Wow, he sees all that? All I see are nine guys playing with a ball. Or spitting.

I guess baseball is much deeper than I ever suspected. Burns did a documentary on baseball that lasted 18 1/2 hours, whereas Carl Sagan needed only 13 hours to tell the story of the Cosmos. I can't think of one thing I could talk about for 18 hours, or even 13 hours. But if I could, I'm sure it wouldn't be baseball.

One of these days I want to sit down with McLane and have him teach me a few things about baseball, too (but I hope it won't take 18 hours). McLane supposedly said that baseball is a game of statistics and numbers and you have to read newspapers to absorb it all and really appreciate the game. I read newspapers -- I WRITE newspapers -- but apparently there are still some things I need explained.

I still don't see that "Blakean grain of sand that reveals the universe." When I watch a game, mostly what I see reveals the inside of my eyelids. I want to see the things that cause Mr. Will, the Newsweek columnist/nerd, to drone on and on, paragraph after paragraph, about the beauty and depth of the game through its endless supply of arcane numbers and stats.

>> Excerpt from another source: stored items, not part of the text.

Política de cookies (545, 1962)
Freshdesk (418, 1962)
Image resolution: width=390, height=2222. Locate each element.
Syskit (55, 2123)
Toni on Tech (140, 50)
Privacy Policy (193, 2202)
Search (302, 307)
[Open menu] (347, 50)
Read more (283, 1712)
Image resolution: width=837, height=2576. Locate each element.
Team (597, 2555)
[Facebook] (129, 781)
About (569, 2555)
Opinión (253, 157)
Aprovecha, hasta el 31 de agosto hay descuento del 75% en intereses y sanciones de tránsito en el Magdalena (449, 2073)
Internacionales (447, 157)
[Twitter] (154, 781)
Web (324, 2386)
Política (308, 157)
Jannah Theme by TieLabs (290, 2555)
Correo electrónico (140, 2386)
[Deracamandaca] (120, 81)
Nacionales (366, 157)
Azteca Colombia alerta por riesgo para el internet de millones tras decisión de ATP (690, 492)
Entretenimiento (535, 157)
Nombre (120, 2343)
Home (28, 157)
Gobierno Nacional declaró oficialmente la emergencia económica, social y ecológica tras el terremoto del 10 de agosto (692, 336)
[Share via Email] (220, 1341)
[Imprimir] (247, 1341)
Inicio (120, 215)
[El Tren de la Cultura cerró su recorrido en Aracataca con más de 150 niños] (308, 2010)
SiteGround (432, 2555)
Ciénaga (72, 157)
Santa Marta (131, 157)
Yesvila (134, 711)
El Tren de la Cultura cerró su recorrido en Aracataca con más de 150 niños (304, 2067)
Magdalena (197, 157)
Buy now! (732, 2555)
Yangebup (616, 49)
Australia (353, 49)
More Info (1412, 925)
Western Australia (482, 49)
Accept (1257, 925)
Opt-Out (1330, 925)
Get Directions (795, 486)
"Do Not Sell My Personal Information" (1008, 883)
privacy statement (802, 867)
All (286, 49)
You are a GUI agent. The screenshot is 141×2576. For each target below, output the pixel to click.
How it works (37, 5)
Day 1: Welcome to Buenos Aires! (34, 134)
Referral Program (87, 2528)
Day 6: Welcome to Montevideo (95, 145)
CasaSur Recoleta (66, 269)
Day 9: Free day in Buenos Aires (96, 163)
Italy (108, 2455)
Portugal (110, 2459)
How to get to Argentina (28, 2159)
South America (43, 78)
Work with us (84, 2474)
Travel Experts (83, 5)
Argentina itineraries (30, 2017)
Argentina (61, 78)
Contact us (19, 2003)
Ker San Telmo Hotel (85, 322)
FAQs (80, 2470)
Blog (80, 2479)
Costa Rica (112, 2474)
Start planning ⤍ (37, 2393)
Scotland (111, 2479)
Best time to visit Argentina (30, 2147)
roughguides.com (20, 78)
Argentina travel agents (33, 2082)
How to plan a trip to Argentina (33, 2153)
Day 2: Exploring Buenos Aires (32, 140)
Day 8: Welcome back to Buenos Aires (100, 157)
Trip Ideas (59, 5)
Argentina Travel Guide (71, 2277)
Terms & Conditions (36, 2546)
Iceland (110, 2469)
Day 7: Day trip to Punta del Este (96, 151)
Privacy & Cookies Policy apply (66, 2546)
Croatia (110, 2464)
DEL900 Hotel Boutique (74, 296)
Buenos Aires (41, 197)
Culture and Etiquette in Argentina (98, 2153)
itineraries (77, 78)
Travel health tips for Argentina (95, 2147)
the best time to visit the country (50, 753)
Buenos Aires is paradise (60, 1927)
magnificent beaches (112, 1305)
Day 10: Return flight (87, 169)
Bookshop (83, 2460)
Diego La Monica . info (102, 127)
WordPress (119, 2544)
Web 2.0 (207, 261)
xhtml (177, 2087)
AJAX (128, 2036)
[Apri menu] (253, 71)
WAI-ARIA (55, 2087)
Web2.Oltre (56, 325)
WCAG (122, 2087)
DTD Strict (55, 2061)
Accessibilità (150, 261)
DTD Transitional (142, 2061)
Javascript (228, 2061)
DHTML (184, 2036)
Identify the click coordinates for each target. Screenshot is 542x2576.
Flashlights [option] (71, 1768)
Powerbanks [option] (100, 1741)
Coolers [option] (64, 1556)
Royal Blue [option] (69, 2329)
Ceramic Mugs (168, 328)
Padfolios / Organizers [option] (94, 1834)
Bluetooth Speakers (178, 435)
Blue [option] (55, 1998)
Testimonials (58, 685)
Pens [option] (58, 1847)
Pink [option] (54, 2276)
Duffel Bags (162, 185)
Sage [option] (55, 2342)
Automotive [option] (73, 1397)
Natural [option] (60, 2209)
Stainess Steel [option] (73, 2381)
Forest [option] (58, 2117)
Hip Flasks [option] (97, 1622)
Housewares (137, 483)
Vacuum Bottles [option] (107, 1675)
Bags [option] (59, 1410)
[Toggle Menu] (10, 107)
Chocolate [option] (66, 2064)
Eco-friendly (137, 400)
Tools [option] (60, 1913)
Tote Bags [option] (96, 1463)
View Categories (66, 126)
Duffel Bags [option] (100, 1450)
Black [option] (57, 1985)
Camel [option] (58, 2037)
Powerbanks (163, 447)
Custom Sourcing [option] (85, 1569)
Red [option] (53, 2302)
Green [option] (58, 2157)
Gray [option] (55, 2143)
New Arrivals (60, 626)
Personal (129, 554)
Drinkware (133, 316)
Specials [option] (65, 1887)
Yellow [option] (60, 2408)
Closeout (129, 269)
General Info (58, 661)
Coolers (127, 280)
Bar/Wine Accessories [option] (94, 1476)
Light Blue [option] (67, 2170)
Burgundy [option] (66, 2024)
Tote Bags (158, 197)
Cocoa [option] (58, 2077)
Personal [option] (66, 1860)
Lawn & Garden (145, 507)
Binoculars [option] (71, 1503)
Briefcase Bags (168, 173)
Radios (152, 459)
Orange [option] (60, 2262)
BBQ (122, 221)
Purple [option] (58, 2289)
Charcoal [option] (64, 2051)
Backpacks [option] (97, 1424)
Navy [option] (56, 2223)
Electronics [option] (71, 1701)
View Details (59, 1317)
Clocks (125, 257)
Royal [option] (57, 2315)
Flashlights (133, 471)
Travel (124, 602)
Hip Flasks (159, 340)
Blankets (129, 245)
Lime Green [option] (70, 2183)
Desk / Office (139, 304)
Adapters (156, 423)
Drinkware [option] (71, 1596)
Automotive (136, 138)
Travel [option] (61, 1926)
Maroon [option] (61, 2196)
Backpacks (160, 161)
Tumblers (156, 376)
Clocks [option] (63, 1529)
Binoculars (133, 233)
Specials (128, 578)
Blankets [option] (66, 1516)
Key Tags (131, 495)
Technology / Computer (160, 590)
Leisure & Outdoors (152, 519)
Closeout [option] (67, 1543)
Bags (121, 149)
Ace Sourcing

There must be something to this game I'm missing. Apparently, the people in Hollywood get it. You can't swing a dead cat in a video store without hitting a baseball movie -- "The Natural," "Field of Dreams," "Angels in the Outfield" (old and new versions), "Little Big League," "Mr. Baseball," "Mr. Destiny," "Rookie of the Year," "Bull Durham," "Major League," "Major League 2," "The Babe," "The Sandlot," "Talent for the Game," "Slugger's Wife," the three "Bad New Bears" films, "A League of Their Own," "Eight Men Out," et al.

We won't even get into baseball books.

If McLane is to be believed, there are a lot of us who are just too dumb to understand baseball. It's a complicated, highly intellectual game. I know it is for me. I know, for instance, that a base runner runs from home plate to first base, then from first base to second base, but I can never remember which base comes next. I leave balks, infield fly rules and Rosetta stones to guys like Burns and McLane.

If I could sit with McLane, I would have him explain a few things about baseball:

-- Why organ music? Organ music at the ballpark in and of itself is not a bad thing. It's terrible. And it got even worse when, as columnist Scott Ostler once wrote, somebody decided to start paying the organist by the note. If I want organ music, I'll go see the Mo Tabs. By the way, if the CIA ever needs a new form of torture, here's a suggestion: the Mexican Hat Dance. Play that a few hundred times and, trust me, you'll get what you want.

-- Those high-level meetings on the mound between the coach and pitcher -- what's that about? The girl in the fourth row?

-- Why do umpires get to make up their own rules, whether it's creating their own strike zone or suddenly deciding to watch a TV replay to correct a call? What do they think this is, the NBA?

-- Why do managers and coaches wear uniforms? Just in case they have to pinch hit?

-- Spitting? What is that about? I haven't seen this many loogies since high school gym class.

-- Why the urge toward food nicknames? Pitches are "cheese" or "stinky cheese," base runners get caught in pickles and grand slams are salamis, as in "Back to the wall, get out the rye bread and mustard, grandma, it's grand salami time," which is how Dave Niehaus, the voice of the Mariners, calls them.

Are they playing baseball or building a sandwich? McLane's got a lot of explaining to do.